Du médicament au traitement

La décision d’évaluer un “médicament” chez l’homme repose d’abord sur la caractérisation des mécanismes des maladies, avec l’identification des “cibles thérapeutiques” idéales, c’est-à-dire celles qu’on pense être cruciales dans le développement de la maladie et accessibles à une modulation, pour un “risque thérapeutique” acceptable.

 

Coupe histologique de cancer du poumon humain © INSERM/ Latron Patrice

Les médicaments ainsi sélectionnés font l’objet d’études chez l’homme d’ampleur croissante, avant de recevoir leur “Autorisation de Mise sur le Marché” (AMM) si le rapport bénéfice/risque se révèle intéressant. L’évaluation des médicaments se prolonge au-delà de cette AMM, car des effets indésirables ne sont parfois décelés qu’après plusieurs années de prescription à large échelle, et parce que l’évolution des connaissances peut conduire à élargir les indications du médicament au-delà de celles pour lesquelles il a initialement été validé. Il existe donc un dialogue ininterrompu entre recherche fondamentale, recherche clinique et épidémiologie tout au long de la vie du médicament. Un exemple concernant le cancer et la médecine personnalisée.

 

Spécificités du développement du médicament en oncologie

Le progrès des connaissances en oncologie ces vingt dernières années conduisent aujourd’hui à établir de nouvelles classifications nosologiques en fonction des anomalies moléculaires. Nous évoluons de l’ère du diagnostic histologique du cancer à l’ère du diagnostic moléculaire qui débouche sur de nouveaux facteurs prédictifs moléculaires et de nouveaux traitements spécifiques des voies de signalisation pathologiques. Le développement du médicament en oncologie va de plus en plus prendre en compte l’hétérogénéité des patients et des tumeurs pour cibler les thérapeutiques en fonction des anomalies moléculaires. Les progrès spectaculaires de l’analyse moléculaire à haut débit, laissent envisager que dans un avenir proche, la prise en charge des cancers sera déterminée par l’analyse de la tumeur. Cette analyse apportera non seulement une information diagnostique, mais permettra également de définir le  pronostique, la chimio- et/ou l’hormono-sensibilité du cancer et des cibles thérapeutiques moléculaires.
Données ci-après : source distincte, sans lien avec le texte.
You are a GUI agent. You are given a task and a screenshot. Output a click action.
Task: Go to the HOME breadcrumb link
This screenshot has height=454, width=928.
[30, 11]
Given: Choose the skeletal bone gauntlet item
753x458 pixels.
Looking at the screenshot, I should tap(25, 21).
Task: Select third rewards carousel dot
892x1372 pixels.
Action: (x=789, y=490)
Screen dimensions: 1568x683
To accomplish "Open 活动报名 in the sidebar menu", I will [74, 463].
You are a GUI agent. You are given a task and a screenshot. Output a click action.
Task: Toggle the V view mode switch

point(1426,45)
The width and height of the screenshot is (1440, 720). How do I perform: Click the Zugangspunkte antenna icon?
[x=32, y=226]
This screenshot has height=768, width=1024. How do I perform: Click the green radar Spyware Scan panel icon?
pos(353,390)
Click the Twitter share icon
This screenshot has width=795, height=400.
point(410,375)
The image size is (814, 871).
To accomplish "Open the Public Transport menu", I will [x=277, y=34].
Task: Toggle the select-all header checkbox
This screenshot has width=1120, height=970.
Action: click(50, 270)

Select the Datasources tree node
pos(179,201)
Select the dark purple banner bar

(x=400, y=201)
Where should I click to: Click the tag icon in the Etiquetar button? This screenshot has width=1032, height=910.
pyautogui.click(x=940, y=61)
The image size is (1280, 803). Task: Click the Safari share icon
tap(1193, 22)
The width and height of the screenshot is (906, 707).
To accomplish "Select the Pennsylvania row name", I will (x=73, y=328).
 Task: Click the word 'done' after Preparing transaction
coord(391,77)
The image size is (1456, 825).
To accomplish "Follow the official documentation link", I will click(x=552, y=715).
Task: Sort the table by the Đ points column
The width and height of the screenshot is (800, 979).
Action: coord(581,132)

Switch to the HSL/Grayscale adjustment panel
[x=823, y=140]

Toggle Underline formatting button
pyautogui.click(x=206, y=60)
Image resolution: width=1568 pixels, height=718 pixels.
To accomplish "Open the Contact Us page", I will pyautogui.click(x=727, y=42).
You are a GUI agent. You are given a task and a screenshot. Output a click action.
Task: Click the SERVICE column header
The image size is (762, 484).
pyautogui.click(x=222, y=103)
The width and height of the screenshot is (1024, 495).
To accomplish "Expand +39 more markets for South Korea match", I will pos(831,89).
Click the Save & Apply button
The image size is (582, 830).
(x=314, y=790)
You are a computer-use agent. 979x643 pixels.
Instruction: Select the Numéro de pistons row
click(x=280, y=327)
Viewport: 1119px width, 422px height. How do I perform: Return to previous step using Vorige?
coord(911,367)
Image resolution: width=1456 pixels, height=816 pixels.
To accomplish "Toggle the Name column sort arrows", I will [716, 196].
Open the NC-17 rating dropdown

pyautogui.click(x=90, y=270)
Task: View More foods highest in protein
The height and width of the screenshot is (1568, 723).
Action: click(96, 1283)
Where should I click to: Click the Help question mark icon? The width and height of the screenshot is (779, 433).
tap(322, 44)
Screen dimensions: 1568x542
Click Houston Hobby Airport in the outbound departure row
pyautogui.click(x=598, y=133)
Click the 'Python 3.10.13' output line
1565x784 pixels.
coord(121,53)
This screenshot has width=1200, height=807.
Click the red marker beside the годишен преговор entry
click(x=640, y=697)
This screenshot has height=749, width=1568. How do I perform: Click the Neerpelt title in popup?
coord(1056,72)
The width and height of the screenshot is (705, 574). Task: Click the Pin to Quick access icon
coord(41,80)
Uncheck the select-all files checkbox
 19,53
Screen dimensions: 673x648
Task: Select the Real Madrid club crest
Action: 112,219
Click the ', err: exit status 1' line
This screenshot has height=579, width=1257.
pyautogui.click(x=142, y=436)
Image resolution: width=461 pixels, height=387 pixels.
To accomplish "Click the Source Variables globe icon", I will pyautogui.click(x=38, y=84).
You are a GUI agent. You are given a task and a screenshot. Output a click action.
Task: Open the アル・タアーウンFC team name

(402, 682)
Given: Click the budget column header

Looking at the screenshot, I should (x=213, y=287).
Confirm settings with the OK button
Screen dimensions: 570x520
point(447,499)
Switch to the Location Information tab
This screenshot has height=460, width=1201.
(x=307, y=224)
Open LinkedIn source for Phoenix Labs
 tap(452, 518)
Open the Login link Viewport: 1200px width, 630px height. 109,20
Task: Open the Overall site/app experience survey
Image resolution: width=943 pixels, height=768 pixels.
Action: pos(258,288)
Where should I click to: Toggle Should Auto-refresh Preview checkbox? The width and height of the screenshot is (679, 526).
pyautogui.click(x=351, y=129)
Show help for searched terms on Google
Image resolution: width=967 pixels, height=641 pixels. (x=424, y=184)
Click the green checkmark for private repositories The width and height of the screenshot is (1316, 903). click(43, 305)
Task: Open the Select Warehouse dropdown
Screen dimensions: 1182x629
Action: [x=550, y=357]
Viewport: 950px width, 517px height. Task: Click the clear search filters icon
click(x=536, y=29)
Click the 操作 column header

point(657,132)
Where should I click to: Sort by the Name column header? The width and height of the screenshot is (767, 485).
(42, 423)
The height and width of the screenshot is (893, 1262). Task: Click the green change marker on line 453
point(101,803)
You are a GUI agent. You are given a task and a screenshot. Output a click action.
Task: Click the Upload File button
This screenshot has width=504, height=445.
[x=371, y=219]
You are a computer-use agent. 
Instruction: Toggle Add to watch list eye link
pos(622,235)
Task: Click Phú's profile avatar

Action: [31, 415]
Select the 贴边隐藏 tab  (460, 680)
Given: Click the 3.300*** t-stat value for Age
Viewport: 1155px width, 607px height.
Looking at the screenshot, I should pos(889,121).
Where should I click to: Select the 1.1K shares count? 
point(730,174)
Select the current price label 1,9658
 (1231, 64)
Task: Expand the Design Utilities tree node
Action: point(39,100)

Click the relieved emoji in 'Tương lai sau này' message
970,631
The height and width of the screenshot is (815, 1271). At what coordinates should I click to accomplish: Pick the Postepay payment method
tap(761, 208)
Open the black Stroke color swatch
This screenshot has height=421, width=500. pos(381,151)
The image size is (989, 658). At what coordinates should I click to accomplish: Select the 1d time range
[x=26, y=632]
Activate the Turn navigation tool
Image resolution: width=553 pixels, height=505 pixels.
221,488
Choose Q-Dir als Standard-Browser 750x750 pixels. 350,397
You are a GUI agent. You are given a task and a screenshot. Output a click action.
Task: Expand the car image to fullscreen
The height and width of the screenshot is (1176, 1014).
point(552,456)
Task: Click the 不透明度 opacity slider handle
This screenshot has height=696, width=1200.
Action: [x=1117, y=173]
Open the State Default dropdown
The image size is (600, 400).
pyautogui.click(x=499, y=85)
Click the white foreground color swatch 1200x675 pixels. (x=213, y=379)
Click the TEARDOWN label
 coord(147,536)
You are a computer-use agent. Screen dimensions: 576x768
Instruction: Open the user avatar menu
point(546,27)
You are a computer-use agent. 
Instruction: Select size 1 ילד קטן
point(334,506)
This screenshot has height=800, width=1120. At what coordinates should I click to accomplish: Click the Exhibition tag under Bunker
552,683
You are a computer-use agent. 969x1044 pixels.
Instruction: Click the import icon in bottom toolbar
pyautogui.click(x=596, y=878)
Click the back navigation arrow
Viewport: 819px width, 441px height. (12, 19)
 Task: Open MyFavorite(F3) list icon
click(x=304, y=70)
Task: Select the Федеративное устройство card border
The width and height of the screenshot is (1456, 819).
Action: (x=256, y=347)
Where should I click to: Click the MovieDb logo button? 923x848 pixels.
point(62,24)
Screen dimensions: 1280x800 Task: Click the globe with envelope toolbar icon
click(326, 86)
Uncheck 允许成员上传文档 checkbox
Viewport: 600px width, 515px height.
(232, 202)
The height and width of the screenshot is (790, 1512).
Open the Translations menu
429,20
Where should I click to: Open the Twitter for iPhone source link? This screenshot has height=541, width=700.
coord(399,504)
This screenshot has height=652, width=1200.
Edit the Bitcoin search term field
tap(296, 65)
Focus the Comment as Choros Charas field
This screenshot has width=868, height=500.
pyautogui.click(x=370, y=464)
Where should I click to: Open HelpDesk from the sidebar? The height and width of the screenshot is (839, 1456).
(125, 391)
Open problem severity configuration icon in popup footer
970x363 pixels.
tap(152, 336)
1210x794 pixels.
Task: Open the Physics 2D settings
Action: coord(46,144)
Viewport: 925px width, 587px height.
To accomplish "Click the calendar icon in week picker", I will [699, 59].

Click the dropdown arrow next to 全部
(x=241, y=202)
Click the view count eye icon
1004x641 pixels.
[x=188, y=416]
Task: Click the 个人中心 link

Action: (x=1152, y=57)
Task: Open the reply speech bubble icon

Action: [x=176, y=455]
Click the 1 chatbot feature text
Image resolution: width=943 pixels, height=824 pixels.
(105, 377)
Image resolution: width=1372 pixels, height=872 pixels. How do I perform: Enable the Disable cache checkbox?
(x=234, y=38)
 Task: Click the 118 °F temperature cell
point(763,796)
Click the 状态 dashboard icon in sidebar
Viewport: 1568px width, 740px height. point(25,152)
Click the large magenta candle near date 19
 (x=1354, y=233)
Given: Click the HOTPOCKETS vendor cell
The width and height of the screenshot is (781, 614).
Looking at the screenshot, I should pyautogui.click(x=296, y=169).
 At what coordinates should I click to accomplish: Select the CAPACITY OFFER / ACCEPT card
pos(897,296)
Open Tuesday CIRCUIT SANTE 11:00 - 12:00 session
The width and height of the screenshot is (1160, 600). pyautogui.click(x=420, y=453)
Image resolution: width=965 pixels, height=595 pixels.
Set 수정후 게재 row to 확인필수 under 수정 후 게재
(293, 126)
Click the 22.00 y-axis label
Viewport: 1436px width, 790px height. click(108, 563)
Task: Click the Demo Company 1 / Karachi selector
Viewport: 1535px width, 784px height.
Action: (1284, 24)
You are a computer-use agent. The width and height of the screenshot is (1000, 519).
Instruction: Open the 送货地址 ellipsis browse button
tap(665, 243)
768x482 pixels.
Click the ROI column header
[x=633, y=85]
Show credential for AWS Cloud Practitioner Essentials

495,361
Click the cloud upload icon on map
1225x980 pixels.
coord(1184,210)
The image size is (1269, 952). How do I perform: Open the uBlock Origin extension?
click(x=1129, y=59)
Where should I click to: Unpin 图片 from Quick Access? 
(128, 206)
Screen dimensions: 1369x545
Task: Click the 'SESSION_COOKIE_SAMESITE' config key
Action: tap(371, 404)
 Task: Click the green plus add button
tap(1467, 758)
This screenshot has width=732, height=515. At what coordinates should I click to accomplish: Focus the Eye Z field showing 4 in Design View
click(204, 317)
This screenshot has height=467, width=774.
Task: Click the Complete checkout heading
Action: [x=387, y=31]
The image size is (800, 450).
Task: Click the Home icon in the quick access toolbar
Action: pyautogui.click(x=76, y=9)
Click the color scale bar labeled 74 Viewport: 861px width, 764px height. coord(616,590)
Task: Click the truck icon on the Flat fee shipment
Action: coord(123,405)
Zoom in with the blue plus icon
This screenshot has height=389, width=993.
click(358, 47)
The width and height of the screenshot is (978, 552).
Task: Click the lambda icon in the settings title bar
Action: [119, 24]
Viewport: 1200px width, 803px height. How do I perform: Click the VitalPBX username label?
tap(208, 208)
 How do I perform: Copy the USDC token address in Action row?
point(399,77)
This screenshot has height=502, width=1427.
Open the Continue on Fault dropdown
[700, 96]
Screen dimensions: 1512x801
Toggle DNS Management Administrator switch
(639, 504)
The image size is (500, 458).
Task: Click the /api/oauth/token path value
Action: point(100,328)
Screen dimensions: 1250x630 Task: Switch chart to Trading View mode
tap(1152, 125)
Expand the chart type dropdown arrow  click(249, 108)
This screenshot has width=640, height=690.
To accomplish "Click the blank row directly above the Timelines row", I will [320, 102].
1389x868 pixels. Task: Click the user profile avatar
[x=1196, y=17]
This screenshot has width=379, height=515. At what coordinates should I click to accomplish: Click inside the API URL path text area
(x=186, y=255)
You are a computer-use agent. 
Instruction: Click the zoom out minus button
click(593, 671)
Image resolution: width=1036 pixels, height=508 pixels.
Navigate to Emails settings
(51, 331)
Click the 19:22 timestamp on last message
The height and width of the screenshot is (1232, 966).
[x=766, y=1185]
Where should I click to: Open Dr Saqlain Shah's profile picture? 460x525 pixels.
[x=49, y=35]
Les connaissances fondamentales en biologie moléculaire ont modifié notre vision du cancer. De plus, de nombreux travaux ont essayé de transférer ces connaissances du laboratoire de recherche au « lit du malade ». Ces études ont permis de mieux caractériser d’un point de vue moléculaire les différents types de cancers, et de commencer à raisonner non plus en « maladie d’organe » (cancer du sein, cancer du poumon, cancer du colon, … ), mais de classer les cancers en fonction de certaines anomalies moléculaires qui sont impliquées dans le processus cancéreux (cancer du sein HER-2 positive, mutation de EGFR de certains cancer du poumon, mutation K-RAS des cancers du colon). Mais ces connaissances ne permettent pas seulement de proposer une nouvelle classification nosologique du cancer, elles permettent d’entrevoir de nouvelles perspectives thérapeutiques. L’oncologie médicale est une discipline transversale à la croisée de la biologie et de la médecine.

Jamais les perspectives thérapeutiques en cancérologie n’ont été aussi prometteuses qu’en ce début du XXIe siècle. Au total, le développement du médicament en oncologie, en dépit de coûts de plus en plus élevés, est  soutenu par les progrès de la connaissance des cancers et le souhait des patients de participer à des essais. La recherche pharmaceutique en oncologique va très probablement s’orienter vers un traitement personnalisé en fonction des spécificités moléculaires des patients et de leur cancer.